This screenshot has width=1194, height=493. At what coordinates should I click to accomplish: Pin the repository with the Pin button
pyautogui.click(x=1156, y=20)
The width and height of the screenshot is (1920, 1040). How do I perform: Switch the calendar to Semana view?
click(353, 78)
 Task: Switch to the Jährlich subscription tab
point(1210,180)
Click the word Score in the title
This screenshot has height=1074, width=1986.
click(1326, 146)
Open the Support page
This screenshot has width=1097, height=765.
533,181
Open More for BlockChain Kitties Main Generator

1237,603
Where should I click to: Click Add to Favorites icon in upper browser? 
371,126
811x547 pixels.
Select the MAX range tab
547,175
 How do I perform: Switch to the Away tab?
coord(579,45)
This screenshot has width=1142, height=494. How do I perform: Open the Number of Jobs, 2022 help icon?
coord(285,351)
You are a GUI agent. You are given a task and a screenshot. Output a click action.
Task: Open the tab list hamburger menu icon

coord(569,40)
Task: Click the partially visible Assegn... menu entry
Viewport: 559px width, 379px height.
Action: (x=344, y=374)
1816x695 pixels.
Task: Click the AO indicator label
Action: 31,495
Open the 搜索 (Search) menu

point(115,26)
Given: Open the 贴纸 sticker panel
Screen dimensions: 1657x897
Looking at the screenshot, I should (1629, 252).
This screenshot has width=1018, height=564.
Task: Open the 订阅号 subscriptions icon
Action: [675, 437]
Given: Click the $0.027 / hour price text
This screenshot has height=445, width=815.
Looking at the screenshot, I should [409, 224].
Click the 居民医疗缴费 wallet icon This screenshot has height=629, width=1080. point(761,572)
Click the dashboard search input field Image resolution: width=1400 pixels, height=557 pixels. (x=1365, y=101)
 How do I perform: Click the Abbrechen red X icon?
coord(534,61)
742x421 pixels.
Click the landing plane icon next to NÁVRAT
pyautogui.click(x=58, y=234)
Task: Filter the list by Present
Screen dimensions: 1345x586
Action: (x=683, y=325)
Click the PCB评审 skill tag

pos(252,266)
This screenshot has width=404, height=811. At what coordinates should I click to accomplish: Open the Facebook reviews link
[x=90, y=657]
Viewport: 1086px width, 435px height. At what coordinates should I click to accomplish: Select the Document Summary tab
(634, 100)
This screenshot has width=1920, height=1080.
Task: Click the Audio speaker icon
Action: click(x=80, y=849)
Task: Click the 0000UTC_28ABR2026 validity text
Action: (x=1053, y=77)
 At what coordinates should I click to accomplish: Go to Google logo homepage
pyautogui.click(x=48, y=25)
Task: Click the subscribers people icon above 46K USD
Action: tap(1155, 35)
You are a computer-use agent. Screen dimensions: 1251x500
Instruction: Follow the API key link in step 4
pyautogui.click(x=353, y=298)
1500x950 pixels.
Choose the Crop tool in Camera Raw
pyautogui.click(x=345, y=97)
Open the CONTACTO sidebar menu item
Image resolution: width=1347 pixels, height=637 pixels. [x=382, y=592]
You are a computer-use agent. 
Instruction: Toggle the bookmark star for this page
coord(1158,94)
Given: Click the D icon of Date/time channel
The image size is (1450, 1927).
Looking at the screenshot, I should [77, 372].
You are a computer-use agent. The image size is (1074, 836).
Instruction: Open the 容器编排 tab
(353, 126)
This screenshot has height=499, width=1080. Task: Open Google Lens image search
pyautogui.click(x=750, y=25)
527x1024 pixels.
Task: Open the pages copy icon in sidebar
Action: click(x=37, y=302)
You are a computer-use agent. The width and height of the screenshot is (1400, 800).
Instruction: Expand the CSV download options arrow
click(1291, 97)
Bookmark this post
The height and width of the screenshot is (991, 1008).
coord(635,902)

Instructions for the task | Would you retype the listing above in full, exactly as it reads?

Task result |
This screenshot has width=1194, height=493. At what coordinates should I click to accomplish: Pin the repository with the Pin button
pyautogui.click(x=1156, y=20)
The width and height of the screenshot is (1920, 1040). How do I perform: Switch the calendar to Semana view?
click(353, 78)
 Task: Switch to the Jährlich subscription tab
point(1210,180)
Click the word Score in the title
This screenshot has height=1074, width=1986.
click(1326, 146)
Open the Support page
This screenshot has width=1097, height=765.
533,181
Open More for BlockChain Kitties Main Generator

1237,603
Where should I click to: Click Add to Favorites icon in upper browser? 
371,126
811x547 pixels.
Select the MAX range tab
547,175
 How do I perform: Switch to the Away tab?
coord(579,45)
This screenshot has width=1142, height=494. How do I perform: Open the Number of Jobs, 2022 help icon?
coord(285,351)
You are a GUI agent. You are given a task and a screenshot. Output a click action.
Task: Open the tab list hamburger menu icon

coord(569,40)
Task: Click the partially visible Assegn... menu entry
Viewport: 559px width, 379px height.
Action: (x=344, y=374)
1816x695 pixels.
Task: Click the AO indicator label
Action: 31,495
Open the 搜索 (Search) menu

point(115,26)
Given: Open the 贴纸 sticker panel
Screen dimensions: 1657x897
Looking at the screenshot, I should (1629, 252).
This screenshot has width=1018, height=564.
Task: Open the 订阅号 subscriptions icon
Action: [675, 437]
Given: Click the $0.027 / hour price text
This screenshot has height=445, width=815.
Looking at the screenshot, I should [409, 224].
Click the 居民医疗缴费 wallet icon This screenshot has height=629, width=1080. point(761,572)
Click the dashboard search input field Image resolution: width=1400 pixels, height=557 pixels. (x=1365, y=101)
 How do I perform: Click the Abbrechen red X icon?
coord(534,61)
742x421 pixels.
Click the landing plane icon next to NÁVRAT
pyautogui.click(x=58, y=234)
Task: Filter the list by Present
Screen dimensions: 1345x586
Action: (x=683, y=325)
Click the PCB评审 skill tag

pos(252,266)
This screenshot has width=404, height=811. At what coordinates should I click to accomplish: Open the Facebook reviews link
[x=90, y=657]
Viewport: 1086px width, 435px height. At what coordinates should I click to accomplish: Select the Document Summary tab
(634, 100)
This screenshot has width=1920, height=1080.
Task: Click the Audio speaker icon
Action: click(x=80, y=849)
Task: Click the 0000UTC_28ABR2026 validity text
Action: (x=1053, y=77)
 At what coordinates should I click to accomplish: Go to Google logo homepage
pyautogui.click(x=48, y=25)
Task: Click the subscribers people icon above 46K USD
Action: tap(1155, 35)
You are a computer-use agent. Screen dimensions: 1251x500
Instruction: Follow the API key link in step 4
pyautogui.click(x=353, y=298)
1500x950 pixels.
Choose the Crop tool in Camera Raw
pyautogui.click(x=345, y=97)
Open the CONTACTO sidebar menu item
Image resolution: width=1347 pixels, height=637 pixels. [x=382, y=592]
You are a computer-use agent. 
Instruction: Toggle the bookmark star for this page
coord(1158,94)
Given: Click the D icon of Date/time channel
The image size is (1450, 1927).
Looking at the screenshot, I should [77, 372].
You are a computer-use agent. The image size is (1074, 836).
Instruction: Open the 容器编排 tab
(353, 126)
This screenshot has height=499, width=1080. Task: Open Google Lens image search
pyautogui.click(x=750, y=25)
527x1024 pixels.
Task: Open the pages copy icon in sidebar
Action: click(x=37, y=302)
You are a computer-use agent. The width and height of the screenshot is (1400, 800).
Instruction: Expand the CSV download options arrow
click(1291, 97)
Bookmark this post
The height and width of the screenshot is (991, 1008).
coord(635,902)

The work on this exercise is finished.